> [TASK OBJECTIVE]:
Revise the listing below by replacing "icon" with "symbol" wherever it occurs and keeping everything else the same. Leave the pictures out of your version.

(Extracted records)

********

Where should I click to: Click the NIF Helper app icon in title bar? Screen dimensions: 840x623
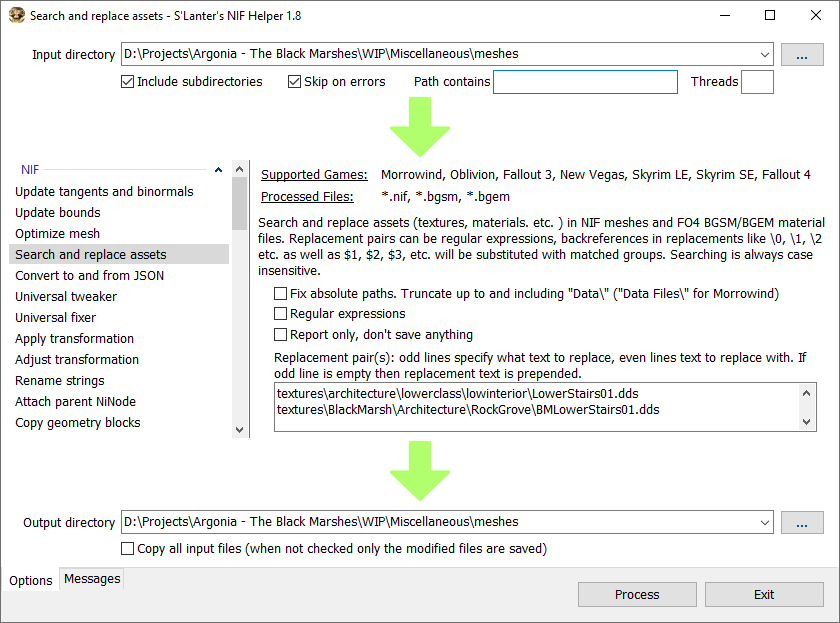16,16
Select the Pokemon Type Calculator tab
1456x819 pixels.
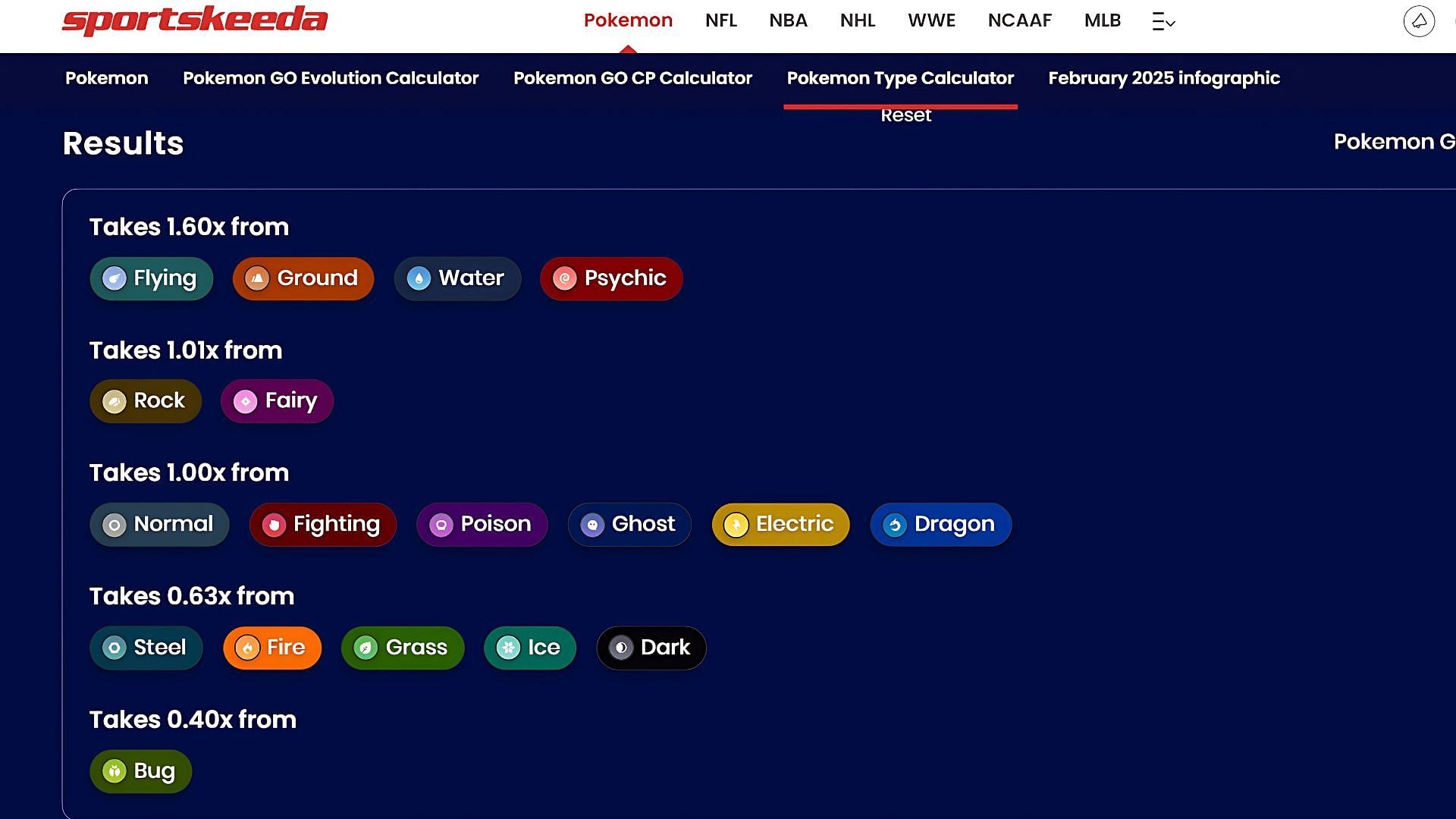[x=900, y=77]
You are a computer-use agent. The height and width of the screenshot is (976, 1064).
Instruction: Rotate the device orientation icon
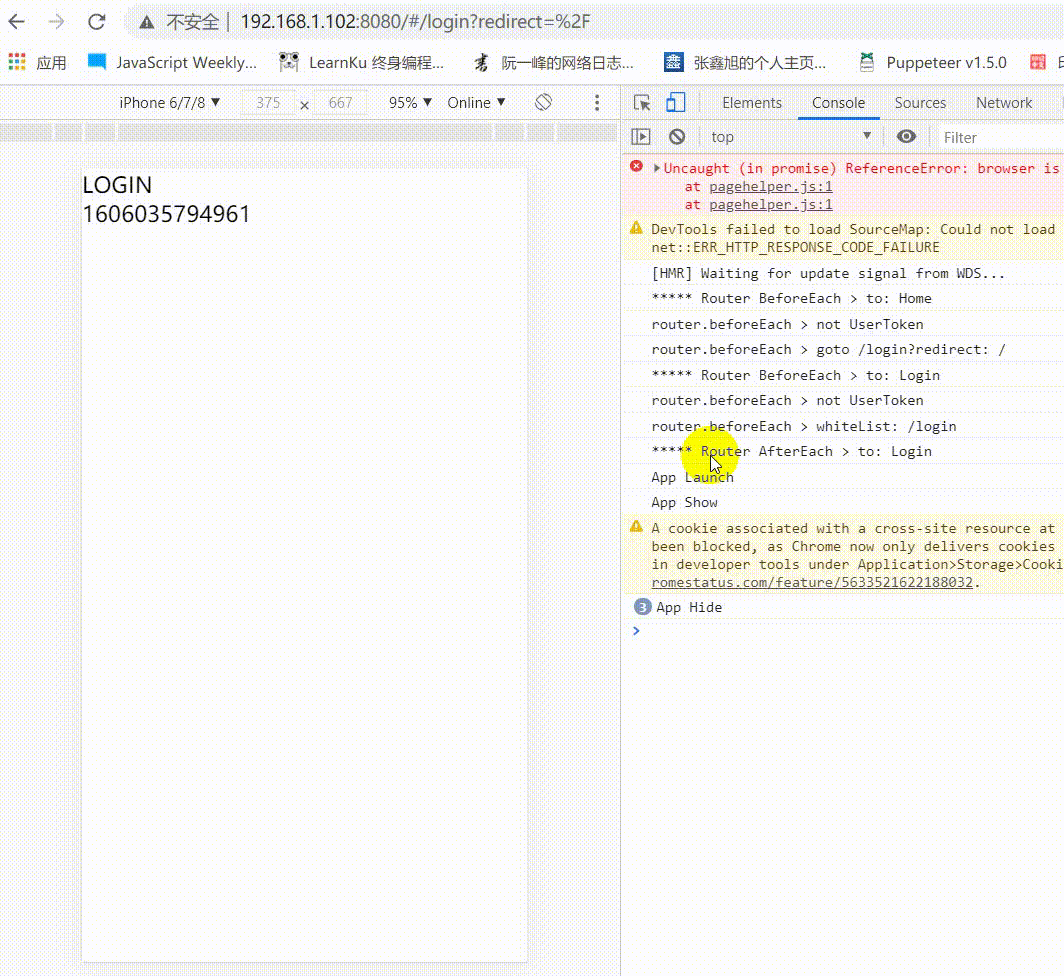pos(544,102)
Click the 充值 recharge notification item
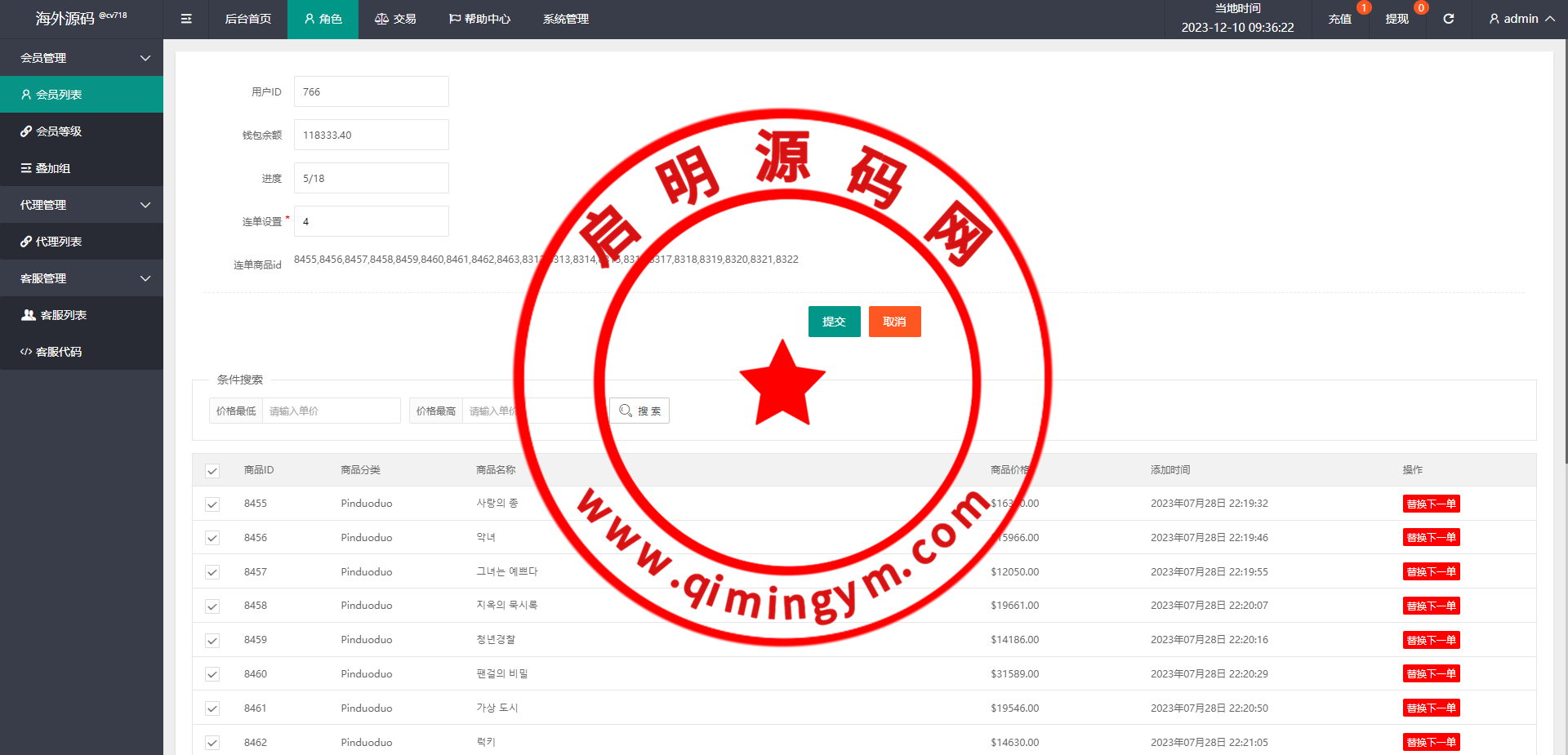The image size is (1568, 755). pos(1339,19)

********

> [SOLUTION TO THIS EXERCISE]:
Where should I click to: Click the NIF Helper app symbol in title bar? Screen dimensions: 840x623
16,16
Select the Pokemon Type Calculator tab
1456x819 pixels.
[x=900, y=77]
You are a computer-use agent. The height and width of the screenshot is (976, 1064).
Instruction: Rotate the device orientation symbol
pos(544,102)
Click the 充值 recharge notification item
The image size is (1568, 755). pos(1339,19)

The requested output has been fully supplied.